→ **Your objective**: For the entries below, repeat exactly each line starting with the one that contains "Task: Click the Table Settings dialog title" and going on through the one that contains "The image size is (723, 750).", and no others.

Pixel coordinate grounding data
□ □ □ □ □ □ □
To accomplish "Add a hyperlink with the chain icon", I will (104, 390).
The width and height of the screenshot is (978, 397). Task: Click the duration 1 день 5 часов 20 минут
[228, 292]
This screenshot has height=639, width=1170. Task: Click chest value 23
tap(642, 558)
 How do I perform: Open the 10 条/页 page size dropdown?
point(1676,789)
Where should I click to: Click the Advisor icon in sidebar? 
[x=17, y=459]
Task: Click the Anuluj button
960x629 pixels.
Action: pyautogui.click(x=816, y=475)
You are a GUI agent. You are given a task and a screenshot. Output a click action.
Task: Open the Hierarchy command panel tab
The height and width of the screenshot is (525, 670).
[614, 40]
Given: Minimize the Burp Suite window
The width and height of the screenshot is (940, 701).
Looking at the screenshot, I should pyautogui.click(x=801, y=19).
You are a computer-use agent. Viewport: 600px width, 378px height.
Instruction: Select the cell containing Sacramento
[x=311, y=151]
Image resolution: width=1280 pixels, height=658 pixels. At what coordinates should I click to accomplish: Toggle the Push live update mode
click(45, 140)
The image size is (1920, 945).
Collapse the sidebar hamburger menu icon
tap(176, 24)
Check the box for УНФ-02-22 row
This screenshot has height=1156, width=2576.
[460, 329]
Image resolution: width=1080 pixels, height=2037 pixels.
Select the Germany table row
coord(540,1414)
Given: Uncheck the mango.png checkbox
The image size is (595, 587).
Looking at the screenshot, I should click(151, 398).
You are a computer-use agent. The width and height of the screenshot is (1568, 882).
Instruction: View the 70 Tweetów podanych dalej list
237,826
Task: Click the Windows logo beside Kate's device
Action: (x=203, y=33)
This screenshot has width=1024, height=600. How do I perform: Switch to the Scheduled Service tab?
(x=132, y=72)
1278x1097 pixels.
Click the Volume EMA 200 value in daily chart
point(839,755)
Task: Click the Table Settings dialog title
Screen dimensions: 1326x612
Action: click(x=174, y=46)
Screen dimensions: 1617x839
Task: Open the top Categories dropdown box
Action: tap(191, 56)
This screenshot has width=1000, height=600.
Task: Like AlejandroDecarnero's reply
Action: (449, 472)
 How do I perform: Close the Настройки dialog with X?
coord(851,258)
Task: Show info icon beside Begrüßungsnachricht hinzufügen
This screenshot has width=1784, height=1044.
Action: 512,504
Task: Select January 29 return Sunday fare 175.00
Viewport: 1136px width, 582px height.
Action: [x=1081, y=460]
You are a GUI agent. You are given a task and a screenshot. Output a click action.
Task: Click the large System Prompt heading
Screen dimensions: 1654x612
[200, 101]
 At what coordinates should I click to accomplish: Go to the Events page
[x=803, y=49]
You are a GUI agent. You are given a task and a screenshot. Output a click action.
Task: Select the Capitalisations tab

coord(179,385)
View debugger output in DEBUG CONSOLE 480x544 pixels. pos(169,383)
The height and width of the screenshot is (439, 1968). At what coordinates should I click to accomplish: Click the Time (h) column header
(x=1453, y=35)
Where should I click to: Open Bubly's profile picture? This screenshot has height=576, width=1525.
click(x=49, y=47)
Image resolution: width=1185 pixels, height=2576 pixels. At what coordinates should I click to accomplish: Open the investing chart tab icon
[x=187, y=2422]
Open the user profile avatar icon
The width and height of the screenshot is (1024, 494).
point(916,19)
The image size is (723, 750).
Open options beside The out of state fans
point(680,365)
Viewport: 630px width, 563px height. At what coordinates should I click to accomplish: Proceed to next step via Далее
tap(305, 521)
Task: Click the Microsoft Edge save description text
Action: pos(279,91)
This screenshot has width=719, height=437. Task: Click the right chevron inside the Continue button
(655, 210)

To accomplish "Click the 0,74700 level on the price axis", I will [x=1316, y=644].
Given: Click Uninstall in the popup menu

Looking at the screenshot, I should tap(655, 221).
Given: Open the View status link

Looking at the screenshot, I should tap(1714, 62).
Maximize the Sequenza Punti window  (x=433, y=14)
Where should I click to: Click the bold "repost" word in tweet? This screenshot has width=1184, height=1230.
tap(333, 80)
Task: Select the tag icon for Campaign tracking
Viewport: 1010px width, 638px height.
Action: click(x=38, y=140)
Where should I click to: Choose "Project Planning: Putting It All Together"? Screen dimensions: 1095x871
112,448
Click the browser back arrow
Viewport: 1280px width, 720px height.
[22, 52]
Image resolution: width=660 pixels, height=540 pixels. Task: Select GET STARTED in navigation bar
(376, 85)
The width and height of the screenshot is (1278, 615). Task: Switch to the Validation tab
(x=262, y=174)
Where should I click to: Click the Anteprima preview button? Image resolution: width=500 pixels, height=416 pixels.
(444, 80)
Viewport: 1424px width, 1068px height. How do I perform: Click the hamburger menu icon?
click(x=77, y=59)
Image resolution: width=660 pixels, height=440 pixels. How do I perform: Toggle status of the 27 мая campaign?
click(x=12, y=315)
□ □ □ □ □ □ □
→ **Response to the exercise**:
Task: Click the Table Settings dialog title
Screen dimensions: 1326x612
Action: click(x=174, y=46)
Screen dimensions: 1617x839
Task: Open the top Categories dropdown box
Action: tap(191, 56)
This screenshot has width=1000, height=600.
Task: Like AlejandroDecarnero's reply
Action: (449, 472)
 How do I perform: Close the Настройки dialog with X?
coord(851,258)
Task: Show info icon beside Begrüßungsnachricht hinzufügen
This screenshot has width=1784, height=1044.
Action: 512,504
Task: Select January 29 return Sunday fare 175.00
Viewport: 1136px width, 582px height.
Action: [x=1081, y=460]
You are a GUI agent. You are given a task and a screenshot. Output a click action.
Task: Click the large System Prompt heading
Screen dimensions: 1654x612
[200, 101]
 At what coordinates should I click to accomplish: Go to the Events page
[x=803, y=49]
You are a GUI agent. You are given a task and a screenshot. Output a click action.
Task: Select the Capitalisations tab

coord(179,385)
View debugger output in DEBUG CONSOLE 480x544 pixels. pos(169,383)
The height and width of the screenshot is (439, 1968). At what coordinates should I click to accomplish: Click the Time (h) column header
(x=1453, y=35)
Where should I click to: Open Bubly's profile picture? This screenshot has height=576, width=1525.
click(x=49, y=47)
Image resolution: width=1185 pixels, height=2576 pixels. At what coordinates should I click to accomplish: Open the investing chart tab icon
[x=187, y=2422]
Open the user profile avatar icon
The width and height of the screenshot is (1024, 494).
point(916,19)
The image size is (723, 750).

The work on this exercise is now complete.